◆ **TASK OBJECTIVE**
Pull out every line in the data below that contains the word "quantity", and copy each one in full.

══ DATA TO PROCESS ══

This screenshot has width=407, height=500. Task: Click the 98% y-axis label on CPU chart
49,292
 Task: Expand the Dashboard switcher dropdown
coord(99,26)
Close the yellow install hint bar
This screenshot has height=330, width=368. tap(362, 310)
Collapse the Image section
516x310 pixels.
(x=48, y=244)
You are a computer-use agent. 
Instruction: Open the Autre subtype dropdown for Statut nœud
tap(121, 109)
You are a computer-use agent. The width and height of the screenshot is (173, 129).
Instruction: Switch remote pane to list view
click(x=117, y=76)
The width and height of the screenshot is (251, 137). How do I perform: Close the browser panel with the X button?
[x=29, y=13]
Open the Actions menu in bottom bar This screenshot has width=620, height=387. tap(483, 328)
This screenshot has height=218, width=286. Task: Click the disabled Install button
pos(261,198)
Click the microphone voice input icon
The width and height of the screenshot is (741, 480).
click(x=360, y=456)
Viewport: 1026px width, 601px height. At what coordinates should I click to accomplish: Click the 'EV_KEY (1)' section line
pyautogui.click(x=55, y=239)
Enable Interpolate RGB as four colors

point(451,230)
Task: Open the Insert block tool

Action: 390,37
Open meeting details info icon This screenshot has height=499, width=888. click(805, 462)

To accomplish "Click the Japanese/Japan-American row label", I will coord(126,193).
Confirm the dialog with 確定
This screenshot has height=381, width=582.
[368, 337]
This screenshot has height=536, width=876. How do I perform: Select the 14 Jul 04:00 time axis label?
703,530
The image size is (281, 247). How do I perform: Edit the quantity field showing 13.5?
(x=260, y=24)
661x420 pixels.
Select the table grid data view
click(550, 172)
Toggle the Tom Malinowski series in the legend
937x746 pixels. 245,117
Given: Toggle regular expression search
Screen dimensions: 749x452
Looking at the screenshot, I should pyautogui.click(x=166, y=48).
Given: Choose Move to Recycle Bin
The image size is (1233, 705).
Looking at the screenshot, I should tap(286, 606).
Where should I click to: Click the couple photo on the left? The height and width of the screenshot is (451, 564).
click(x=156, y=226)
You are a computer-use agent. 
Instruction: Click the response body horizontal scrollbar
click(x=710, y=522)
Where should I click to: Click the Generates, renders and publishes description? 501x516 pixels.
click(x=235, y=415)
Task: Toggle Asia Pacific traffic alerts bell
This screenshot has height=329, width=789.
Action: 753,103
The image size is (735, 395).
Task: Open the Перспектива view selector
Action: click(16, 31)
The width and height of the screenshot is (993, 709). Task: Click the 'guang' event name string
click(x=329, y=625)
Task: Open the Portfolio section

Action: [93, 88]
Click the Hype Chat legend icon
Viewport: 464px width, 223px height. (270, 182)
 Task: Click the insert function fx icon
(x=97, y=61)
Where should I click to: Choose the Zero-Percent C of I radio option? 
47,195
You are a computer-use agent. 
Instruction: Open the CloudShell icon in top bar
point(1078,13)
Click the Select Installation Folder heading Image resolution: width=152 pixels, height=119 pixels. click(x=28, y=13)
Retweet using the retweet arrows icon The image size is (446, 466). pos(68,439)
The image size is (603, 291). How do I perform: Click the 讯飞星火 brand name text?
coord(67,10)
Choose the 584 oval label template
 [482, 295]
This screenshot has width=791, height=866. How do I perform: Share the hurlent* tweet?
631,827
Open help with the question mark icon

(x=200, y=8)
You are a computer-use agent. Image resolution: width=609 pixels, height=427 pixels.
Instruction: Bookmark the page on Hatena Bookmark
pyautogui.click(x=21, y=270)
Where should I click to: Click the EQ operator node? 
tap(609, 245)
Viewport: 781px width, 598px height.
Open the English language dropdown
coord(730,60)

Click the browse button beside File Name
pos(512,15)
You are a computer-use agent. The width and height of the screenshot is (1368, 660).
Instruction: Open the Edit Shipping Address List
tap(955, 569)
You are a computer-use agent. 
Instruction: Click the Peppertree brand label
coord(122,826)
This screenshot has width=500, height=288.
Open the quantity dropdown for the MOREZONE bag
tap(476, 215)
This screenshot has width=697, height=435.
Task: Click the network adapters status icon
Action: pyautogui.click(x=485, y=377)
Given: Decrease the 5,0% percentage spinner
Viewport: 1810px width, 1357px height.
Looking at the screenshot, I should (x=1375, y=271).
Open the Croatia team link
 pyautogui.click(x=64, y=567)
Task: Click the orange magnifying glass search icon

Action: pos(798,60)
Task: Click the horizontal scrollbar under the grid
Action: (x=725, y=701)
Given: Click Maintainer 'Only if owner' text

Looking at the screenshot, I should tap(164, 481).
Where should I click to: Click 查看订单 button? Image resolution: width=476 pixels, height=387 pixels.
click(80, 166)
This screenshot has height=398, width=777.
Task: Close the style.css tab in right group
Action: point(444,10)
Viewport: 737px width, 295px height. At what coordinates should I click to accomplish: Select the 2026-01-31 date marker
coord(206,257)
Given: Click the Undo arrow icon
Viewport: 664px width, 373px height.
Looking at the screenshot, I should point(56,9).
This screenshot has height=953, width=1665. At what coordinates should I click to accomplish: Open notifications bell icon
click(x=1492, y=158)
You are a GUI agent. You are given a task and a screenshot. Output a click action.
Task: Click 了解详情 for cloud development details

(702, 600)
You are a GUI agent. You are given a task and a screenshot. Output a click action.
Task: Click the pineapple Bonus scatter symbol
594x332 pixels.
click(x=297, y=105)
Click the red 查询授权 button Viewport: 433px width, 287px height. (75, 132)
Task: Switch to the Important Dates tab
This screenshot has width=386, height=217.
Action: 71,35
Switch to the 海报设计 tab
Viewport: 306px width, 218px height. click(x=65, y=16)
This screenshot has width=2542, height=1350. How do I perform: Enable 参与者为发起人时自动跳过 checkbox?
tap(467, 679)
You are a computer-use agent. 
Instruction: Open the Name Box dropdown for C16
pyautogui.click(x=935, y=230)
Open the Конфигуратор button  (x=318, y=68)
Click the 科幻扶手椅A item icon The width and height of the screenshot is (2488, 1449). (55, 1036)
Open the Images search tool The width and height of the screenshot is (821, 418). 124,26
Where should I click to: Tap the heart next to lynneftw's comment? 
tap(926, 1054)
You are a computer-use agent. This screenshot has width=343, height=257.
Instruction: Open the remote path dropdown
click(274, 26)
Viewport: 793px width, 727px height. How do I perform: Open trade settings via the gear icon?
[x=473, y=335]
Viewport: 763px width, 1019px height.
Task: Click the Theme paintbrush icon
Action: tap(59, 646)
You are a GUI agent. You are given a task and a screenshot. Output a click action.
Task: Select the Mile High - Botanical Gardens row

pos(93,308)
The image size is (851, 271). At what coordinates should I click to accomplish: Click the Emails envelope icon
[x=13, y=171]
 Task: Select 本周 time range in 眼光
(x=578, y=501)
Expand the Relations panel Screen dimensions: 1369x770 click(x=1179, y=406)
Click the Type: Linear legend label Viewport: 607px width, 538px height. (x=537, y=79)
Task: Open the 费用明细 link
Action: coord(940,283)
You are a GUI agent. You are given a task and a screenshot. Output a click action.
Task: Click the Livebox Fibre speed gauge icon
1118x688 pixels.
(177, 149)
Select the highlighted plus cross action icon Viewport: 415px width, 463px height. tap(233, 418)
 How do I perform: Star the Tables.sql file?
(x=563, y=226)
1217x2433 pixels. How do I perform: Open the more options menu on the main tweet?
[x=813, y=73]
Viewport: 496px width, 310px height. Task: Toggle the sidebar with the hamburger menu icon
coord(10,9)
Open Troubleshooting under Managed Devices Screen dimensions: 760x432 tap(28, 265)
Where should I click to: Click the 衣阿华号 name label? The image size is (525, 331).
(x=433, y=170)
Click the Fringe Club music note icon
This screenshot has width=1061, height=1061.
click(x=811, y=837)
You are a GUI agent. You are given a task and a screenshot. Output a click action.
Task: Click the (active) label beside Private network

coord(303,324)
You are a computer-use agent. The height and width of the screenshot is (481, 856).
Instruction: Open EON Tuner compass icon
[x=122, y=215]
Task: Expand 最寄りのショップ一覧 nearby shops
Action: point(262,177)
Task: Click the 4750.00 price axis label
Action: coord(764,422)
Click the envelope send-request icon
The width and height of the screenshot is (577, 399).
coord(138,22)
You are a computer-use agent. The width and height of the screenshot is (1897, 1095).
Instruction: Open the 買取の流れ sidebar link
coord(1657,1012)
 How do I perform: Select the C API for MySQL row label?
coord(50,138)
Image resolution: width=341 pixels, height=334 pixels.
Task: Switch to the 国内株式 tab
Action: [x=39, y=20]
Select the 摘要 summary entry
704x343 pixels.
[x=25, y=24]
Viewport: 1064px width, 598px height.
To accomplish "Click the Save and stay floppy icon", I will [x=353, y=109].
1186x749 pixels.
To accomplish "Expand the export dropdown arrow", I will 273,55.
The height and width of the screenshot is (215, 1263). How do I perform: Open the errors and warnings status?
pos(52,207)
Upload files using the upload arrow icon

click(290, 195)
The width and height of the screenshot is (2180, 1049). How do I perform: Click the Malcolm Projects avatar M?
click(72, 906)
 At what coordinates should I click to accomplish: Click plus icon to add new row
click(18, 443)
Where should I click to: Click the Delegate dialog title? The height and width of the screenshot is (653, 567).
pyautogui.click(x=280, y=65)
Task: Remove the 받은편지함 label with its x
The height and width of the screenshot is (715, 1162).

═══

◆ **TASK SOLUTION**
The image size is (281, 247). How do I perform: Edit the quantity field showing 13.5?
Open the quantity dropdown for the MOREZONE bag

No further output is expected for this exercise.